[History of the Warfare of Science with Theology in Christendom by Andrew Dickson White]@TWC D-Link bookHistory of the Warfare of Science with Theology in Christendom CHAPTER XIV 11/55
Even this proved vain, and the Church authorities then ordered expiatory processions and ceremonies to propitiate the Almighty, the Virgin, and the saints, who had been offended by this temporary effort to bribe their enemies. But this sort of theological reasoning developed an idea far more disastrous, and this was that Satan, in causing pestilences, used as his emissaries especially Jews and witches.
The proof of this belief in the case of the Jews was seen in the fact that they escaped with a less percentage of disease than did the Christians in the great plague periods.
This was doubtless due in some measure to their remarkable sanitary system, which had probably originated thousands of years before in Egypt, and had been handed down through Jewish lawgivers and statesmen.
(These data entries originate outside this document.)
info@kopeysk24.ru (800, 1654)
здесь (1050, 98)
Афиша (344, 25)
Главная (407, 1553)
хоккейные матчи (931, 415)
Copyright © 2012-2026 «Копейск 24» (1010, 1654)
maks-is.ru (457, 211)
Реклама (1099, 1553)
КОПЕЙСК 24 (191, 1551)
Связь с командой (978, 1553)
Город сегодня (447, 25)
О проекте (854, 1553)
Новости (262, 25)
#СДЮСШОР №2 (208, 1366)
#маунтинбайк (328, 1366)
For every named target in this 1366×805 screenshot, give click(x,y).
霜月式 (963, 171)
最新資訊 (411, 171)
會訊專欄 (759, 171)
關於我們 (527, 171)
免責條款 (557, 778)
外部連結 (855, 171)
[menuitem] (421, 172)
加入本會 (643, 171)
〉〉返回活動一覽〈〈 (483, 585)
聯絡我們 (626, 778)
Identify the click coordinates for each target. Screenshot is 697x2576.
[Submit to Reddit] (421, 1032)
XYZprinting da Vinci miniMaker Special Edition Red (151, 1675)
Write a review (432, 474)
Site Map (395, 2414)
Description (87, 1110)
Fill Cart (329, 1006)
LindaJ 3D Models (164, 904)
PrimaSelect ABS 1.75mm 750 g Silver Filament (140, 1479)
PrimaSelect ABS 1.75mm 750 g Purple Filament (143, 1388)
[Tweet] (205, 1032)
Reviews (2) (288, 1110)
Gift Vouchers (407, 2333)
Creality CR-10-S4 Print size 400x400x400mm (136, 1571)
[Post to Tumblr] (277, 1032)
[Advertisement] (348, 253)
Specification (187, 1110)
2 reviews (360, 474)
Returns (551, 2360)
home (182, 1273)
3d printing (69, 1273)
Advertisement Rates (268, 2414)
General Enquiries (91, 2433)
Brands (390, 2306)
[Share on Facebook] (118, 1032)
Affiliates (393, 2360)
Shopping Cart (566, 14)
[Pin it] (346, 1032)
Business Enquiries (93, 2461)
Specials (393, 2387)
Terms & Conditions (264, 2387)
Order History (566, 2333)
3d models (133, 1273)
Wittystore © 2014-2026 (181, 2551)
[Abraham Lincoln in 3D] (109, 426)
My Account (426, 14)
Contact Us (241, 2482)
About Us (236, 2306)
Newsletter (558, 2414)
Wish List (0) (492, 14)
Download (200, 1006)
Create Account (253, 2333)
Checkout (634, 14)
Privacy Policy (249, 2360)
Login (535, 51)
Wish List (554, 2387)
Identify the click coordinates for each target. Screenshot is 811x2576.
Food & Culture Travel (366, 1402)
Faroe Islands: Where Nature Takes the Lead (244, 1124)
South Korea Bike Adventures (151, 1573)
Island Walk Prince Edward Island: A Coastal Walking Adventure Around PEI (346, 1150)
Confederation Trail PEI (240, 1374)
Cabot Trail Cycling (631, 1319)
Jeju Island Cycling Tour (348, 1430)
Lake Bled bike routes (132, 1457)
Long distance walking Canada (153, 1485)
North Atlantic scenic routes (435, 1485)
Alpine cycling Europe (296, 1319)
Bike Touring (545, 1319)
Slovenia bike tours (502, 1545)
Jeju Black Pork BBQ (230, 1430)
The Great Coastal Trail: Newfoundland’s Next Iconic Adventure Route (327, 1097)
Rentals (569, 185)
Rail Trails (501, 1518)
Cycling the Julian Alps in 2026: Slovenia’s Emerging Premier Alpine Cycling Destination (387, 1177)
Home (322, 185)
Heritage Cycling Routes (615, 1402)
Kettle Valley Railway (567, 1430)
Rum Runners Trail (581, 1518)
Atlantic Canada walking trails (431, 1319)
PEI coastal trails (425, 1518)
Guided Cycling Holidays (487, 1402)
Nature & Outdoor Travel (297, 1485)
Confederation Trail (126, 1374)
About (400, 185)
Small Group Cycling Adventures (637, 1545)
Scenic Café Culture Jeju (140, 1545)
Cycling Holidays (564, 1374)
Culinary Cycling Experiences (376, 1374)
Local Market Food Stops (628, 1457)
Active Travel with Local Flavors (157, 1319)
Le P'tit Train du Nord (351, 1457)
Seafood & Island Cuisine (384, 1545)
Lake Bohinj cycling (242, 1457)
Certainly they observed more careful sanitary rules and more constant abstinence from dangerous foods than was usual among Christians; but the public at large could not understand so simple a cause, and jumped to the conclusion that their immunity resulted from protection by Satan, and that this protection was repaid and the pestilence caused by their wholesale poisoning of Christians.
As a result of this mode of thought, attempts were made in all parts of Europe to propitiate the Almighty, to thwart Satan, and to stop the plague by torturing and murdering the Jews.